EXERCISE GOAL: Every entry should be repeated exactly as written.

(Collected data entries)
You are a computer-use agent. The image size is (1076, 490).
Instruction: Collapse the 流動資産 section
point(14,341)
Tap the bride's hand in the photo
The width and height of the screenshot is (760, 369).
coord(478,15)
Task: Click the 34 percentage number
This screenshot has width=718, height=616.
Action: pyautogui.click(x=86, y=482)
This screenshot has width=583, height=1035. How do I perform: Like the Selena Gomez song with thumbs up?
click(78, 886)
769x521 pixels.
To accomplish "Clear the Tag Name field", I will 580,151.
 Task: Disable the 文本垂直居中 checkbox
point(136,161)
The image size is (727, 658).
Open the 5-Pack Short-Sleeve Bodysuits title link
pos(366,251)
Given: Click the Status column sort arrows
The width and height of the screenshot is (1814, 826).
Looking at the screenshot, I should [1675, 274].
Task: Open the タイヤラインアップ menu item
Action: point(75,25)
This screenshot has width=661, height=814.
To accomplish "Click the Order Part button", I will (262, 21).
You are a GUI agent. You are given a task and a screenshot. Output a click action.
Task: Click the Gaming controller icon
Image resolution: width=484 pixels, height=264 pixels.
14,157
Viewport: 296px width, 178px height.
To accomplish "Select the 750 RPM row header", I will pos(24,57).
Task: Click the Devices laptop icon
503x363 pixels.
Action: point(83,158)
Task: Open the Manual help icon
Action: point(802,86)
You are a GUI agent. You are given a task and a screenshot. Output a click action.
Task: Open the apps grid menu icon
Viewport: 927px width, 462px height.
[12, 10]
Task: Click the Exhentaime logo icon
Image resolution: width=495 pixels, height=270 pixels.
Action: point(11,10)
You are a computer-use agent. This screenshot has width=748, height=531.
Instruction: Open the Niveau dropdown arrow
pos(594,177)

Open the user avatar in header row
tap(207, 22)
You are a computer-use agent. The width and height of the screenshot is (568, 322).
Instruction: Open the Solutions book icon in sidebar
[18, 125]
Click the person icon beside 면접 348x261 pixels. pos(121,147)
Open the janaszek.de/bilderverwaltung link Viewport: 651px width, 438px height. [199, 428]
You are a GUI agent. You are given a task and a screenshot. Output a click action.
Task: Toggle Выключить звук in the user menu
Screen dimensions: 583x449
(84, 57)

FINAL ANSWER:
You are a computer-use agent. The image size is (1076, 490).
Instruction: Collapse the 流動資産 section
point(14,341)
Tap the bride's hand in the photo
The width and height of the screenshot is (760, 369).
coord(478,15)
Task: Click the 34 percentage number
This screenshot has width=718, height=616.
Action: pyautogui.click(x=86, y=482)
This screenshot has width=583, height=1035. How do I perform: Like the Selena Gomez song with thumbs up?
click(78, 886)
769x521 pixels.
To accomplish "Clear the Tag Name field", I will 580,151.
 Task: Disable the 文本垂直居中 checkbox
point(136,161)
The image size is (727, 658).
Open the 5-Pack Short-Sleeve Bodysuits title link
pos(366,251)
Given: Click the Status column sort arrows
The width and height of the screenshot is (1814, 826).
Looking at the screenshot, I should [1675, 274].
Task: Open the タイヤラインアップ menu item
Action: point(75,25)
This screenshot has width=661, height=814.
To accomplish "Click the Order Part button", I will (262, 21).
You are a GUI agent. You are given a task and a screenshot. Output a click action.
Task: Click the Gaming controller icon
Image resolution: width=484 pixels, height=264 pixels.
14,157
Viewport: 296px width, 178px height.
To accomplish "Select the 750 RPM row header", I will pos(24,57).
Task: Click the Devices laptop icon
503x363 pixels.
Action: point(83,158)
Task: Open the Manual help icon
Action: point(802,86)
You are a GUI agent. You are given a task and a screenshot. Output a click action.
Task: Open the apps grid menu icon
Viewport: 927px width, 462px height.
[12, 10]
Task: Click the Exhentaime logo icon
Image resolution: width=495 pixels, height=270 pixels.
Action: point(11,10)
You are a computer-use agent. This screenshot has width=748, height=531.
Instruction: Open the Niveau dropdown arrow
pos(594,177)

Open the user avatar in header row
tap(207, 22)
You are a computer-use agent. The width and height of the screenshot is (568, 322).
Instruction: Open the Solutions book icon in sidebar
[18, 125]
Click the person icon beside 면접 348x261 pixels. pos(121,147)
Open the janaszek.de/bilderverwaltung link Viewport: 651px width, 438px height. [199, 428]
You are a GUI agent. You are given a task and a screenshot. Output a click action.
Task: Toggle Выключить звук in the user menu
Screen dimensions: 583x449
(84, 57)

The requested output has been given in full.